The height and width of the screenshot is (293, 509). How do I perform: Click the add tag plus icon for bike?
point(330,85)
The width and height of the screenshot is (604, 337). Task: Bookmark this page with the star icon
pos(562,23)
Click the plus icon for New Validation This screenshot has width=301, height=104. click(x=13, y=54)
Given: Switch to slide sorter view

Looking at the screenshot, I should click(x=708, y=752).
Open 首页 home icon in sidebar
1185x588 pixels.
...
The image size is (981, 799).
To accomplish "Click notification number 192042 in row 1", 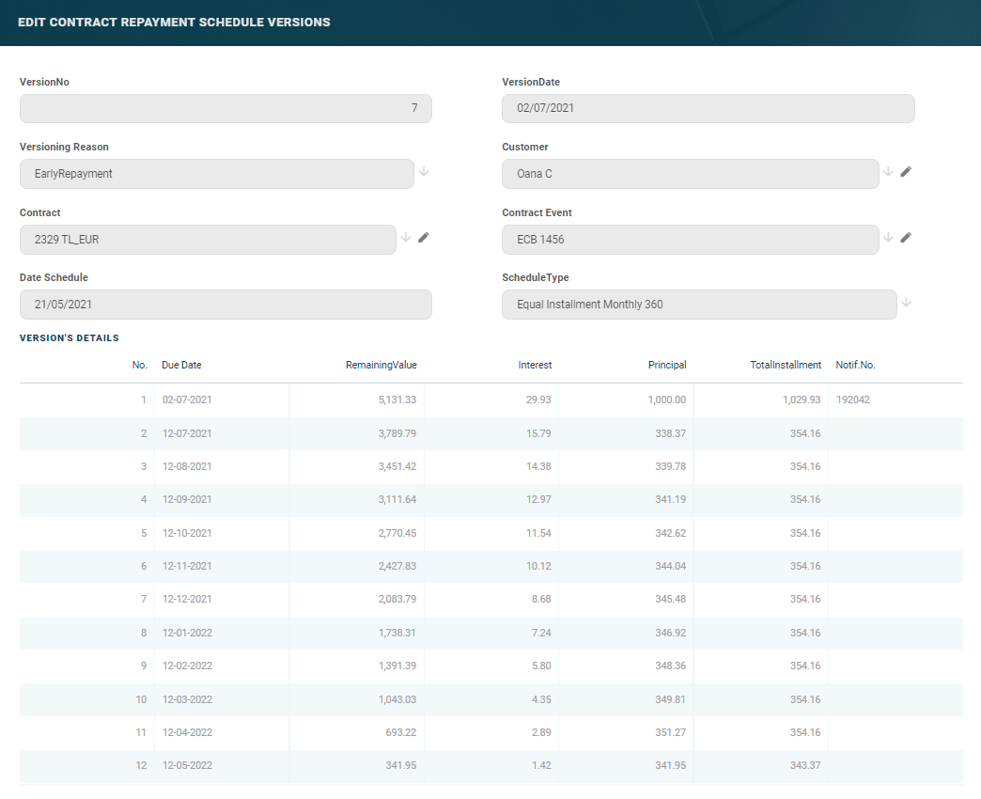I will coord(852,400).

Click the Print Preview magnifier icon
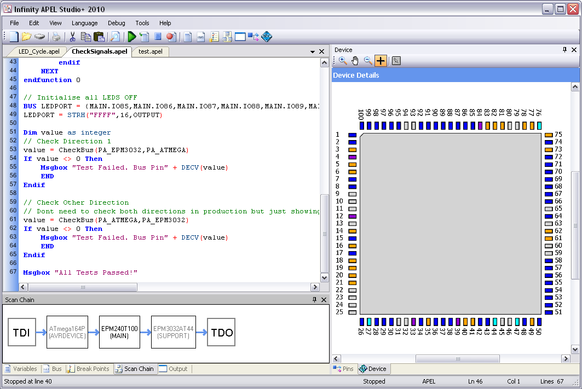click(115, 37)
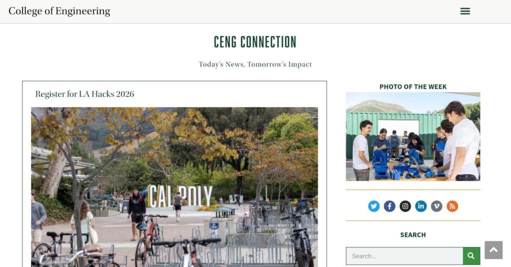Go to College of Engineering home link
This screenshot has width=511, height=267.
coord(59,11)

• _DIRECTIONS_: Where the data above reaches the line holding "Click the plus", begin printing, and stop after the line holding "1185x588 pixels.". Each line must be reproduced exactly, with nothing else added.

• _EXPECTED ANSWER_:
Click the plus icon for New Validation This screenshot has width=301, height=104. click(x=13, y=54)
Given: Switch to slide sorter view

Looking at the screenshot, I should click(x=708, y=752).
Open 首页 home icon in sidebar
1185x588 pixels.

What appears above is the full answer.